Research Information System
Ozone: Science and Engineering, 2026 (SCI-Expanded, Scopus)
Oxidation rate constants are critical parameters for the design and optimization of advanced oxidation processes (AOPs) employed to remove persistent organic pollutants from water. In this study, an interpretable, design-oriented modeling framework is developed to predict pseudo-first-order oxidation rate constants expressed as log10(k) for chlorophenols under photo-Fenton, Fenton, and photoperoxidation conditions, while direct UV photolysis is considered separately as a non-radical photochemical treatment. Experimental operating parameters, including pH, temperature, oxidant dosage, iron concentration, and radiation intensity, were integrated with Abraham solute descriptors to capture both process-level and molecular-level influences on oxidation kinetics. An Extreme Gradient Boosting (XGBoost) model was trained and interpreted using SHapley Additive exPlanations (SHAP). Model performance was evaluated using nested grouped cross-validation, with folds constructed to ensure prediction on previously unseen chlorophenol compounds.

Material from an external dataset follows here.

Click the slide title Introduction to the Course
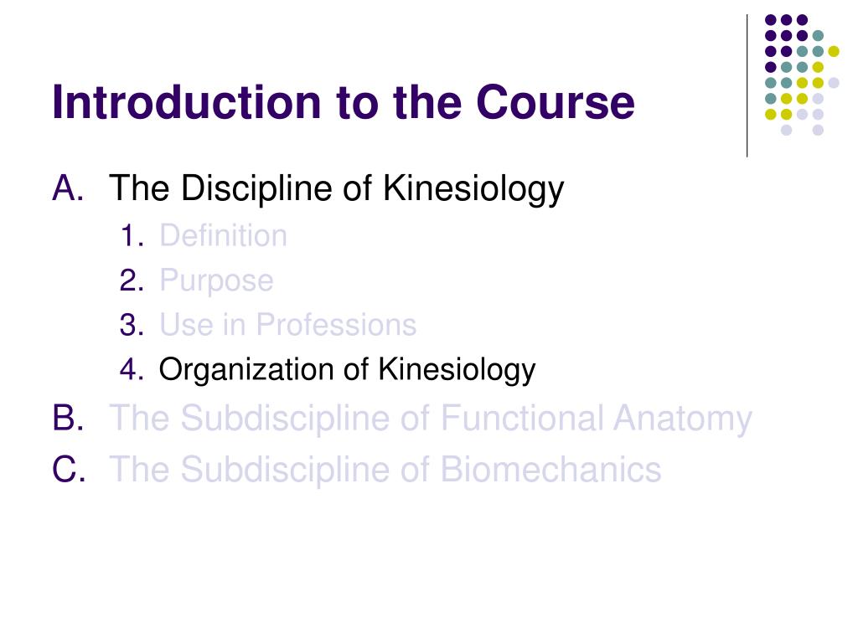[343, 102]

The optimized model achieved strong in-sample performance (training R2 = 0.94 ± 0.10) and moderate generalization to unseen compounds (test R2 = 0.41 ± 0.50; RMSE = 0.54 ± 0.27 on log10(k)). Model interpretation revealed that oxidation kinetics are predominantly governed by operating conditions, while molecular descriptors related to polarizability and hydrogen bonding interactions modulate pollutant-specific reactivity. Overall, the proposed framework provides mechanistically interpretable insights that support rational AOP selection and operating-condition optimization.